OGH: § 180 ABGB nF – Phase der vorläufigen elterlichen Verantwortung
Das Gericht hat, sofern dies dem Wohl des Kindes entspricht, eine vorläufige Regelung der elterlichen Verantwortung zu treffen, wenn ein Elternteil die Übertragung der alleinigen Obsorge an ihn oder seine Beteiligung an der Obsorge beantragt; dies gilt auch für jene Fälle, in denen beide Elternteile jeweils allein obsorgeberechtigt sein wollen; scheitert die gemeinsame Obsorge an der (auch künftig) fehlenden Gesprächsbasis zwischen den Eltern, kommt in diesem Fall die Anordnung einer Phase der vorläufigen elterlichen Verantwortung nicht in Betracht, weil diese nach § 180 Abs 1 zweiter Satz ABGB nur bei Aufrechterhaltung der bisher bestandenen gemeinsamen Obsorge möglich wäre
§ 180 ABGB nF
GZ 1 Ob 126/13f, 18.07.2013
OGH: Die Obsorge beider Eltern gegen den Willen eines Elternteils war nach der bis 31. 1. 2013 geltenden Rechtslage (§ 1503 Abs 1 ABGB) ausgeschlossen. Diese wurde durch das Kindschafts- und Namensrechts-Änderungsgesetz 2013 (KindNamRÄG 2013, BGBl I 2013/15), grundlegend geändert. Nunmehr hat das Gericht, sofern dies dem Wohl des Kindes entspricht, eine vorläufige Regelung der elterlichen Verantwortung (Phase der vorläufigen elterlichen Verantwortung) zu treffen, wenn ein Elternteil die Übertragung der alleinigen Obsorge an ihn oder seine Beteiligung an der Obsorge beantragt (§ 180 Abs 1 Satz 1 Z 2 ABGB). Dies gilt auch für jene Fälle, in denen beide Elternteile jeweils allein obsorgeberechtigt sein wollen.

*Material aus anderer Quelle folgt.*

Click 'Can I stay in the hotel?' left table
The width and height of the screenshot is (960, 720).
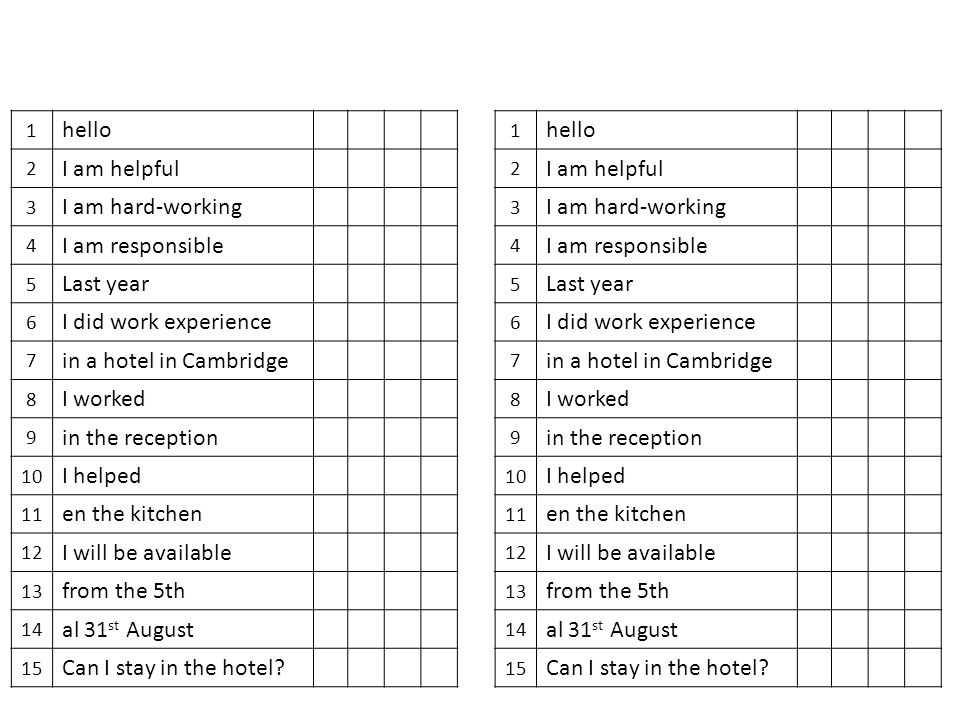pyautogui.click(x=183, y=668)
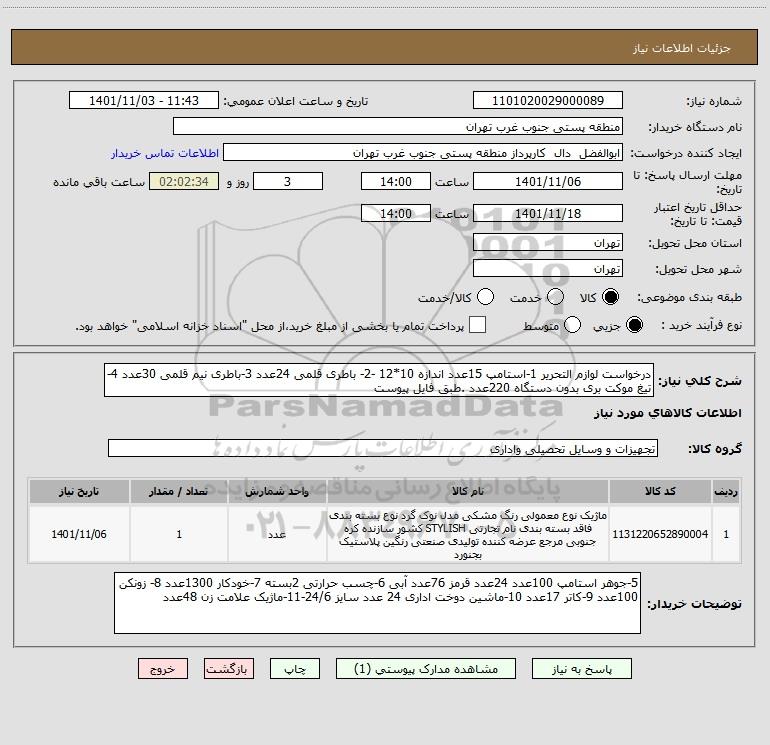Click the buyer organization name field
Viewport: 770px width, 745px height.
[x=398, y=127]
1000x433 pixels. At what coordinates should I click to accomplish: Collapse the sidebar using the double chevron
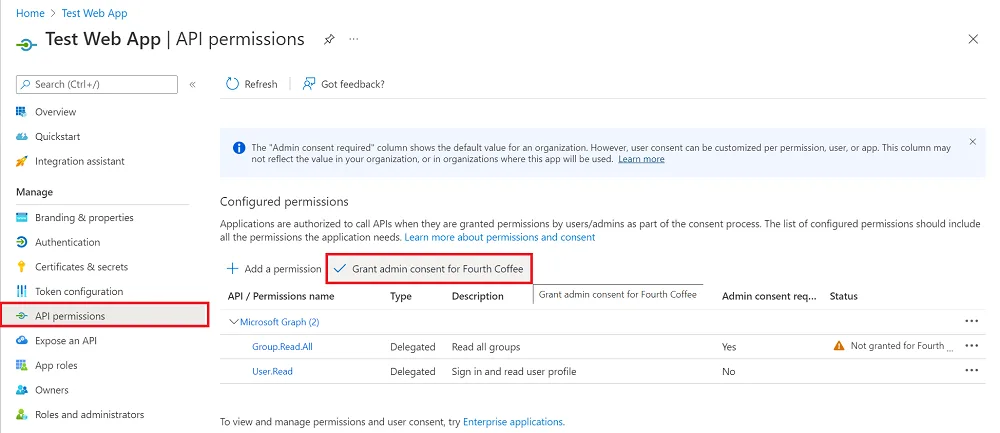pos(193,84)
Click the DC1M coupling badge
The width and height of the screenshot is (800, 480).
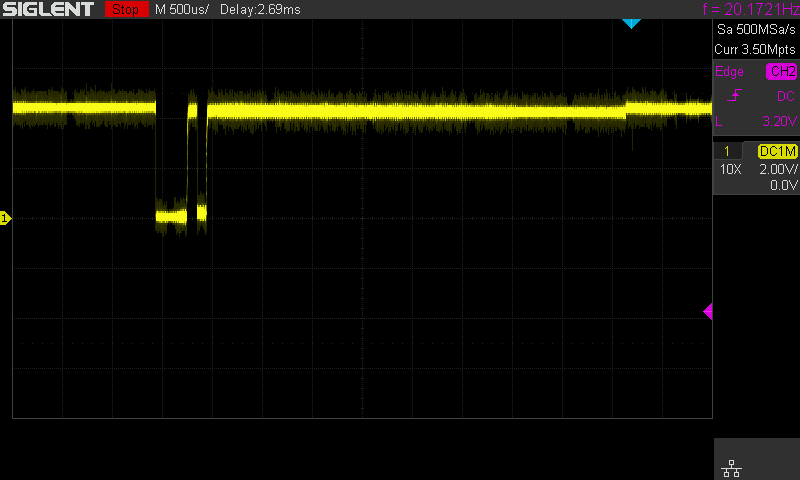coord(777,150)

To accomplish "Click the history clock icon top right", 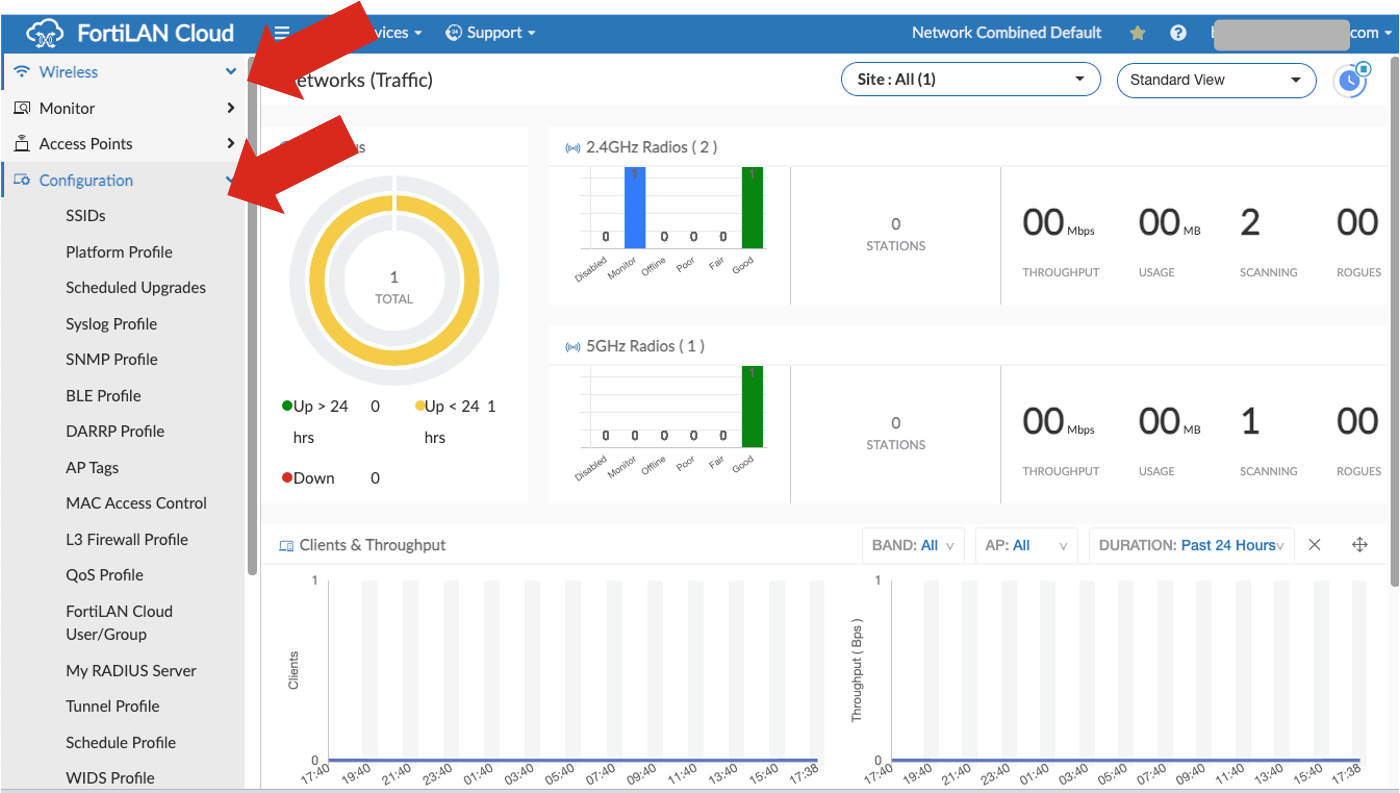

Die Phase der vorläufigen elterlichen Verantwortung besteht darin, dass das Gericht einem mit der Obsorge betrauten Elternteil unter Aufrechterhaltung der bisherigen Obsorgeregelung für einen Zeitraum von sechs Monaten die hauptsächliche Betreuung des Kindes in seinem Haushalt aufträgt und dem anderen ein derart ausreichendes Kontaktrecht einräumt, dass er auch die Pflege und Erziehung des Kindes wahrnehmen kann. Für diesen Zeitraum sind im Einvernehmen der Eltern oder auf gerichtliche Anordnung die Details des Kontaktrechts, der Pflege und Erziehung sowie der Unterhaltsleistung festzulegen (§ 180 Abs 1 Satz 2 und 3 ABGB idF KindNamRÄG 2013).
Das Gericht hat von Amts wegen zu beurteilen, ob es eine Phase der vorläufigen elterlichen Verantwortung (§ 180 Abs 1 ABGB idF KindNamRÄG 2013) einleitet oder ohne diese endgültig über die Obsorge und den Elternteil, in dessen Haushalt das Kind hauptsächlich betreut werden soll, entscheidet. Scheitert hier die gemeinsame Obsorge an der (auch künftig) fehlenden Gesprächsbasis zwischen den Eltern, kommt in diesem Fall die Anordnung einer Phase der vorläufigen elterlichen Verantwortung nicht in Betracht, weil diese nach § 180 Abs 1 zweiter Satz ABGB nur bei Aufrechterhaltung der bisher bestandenen gemeinsamen Obsorge möglich wäre.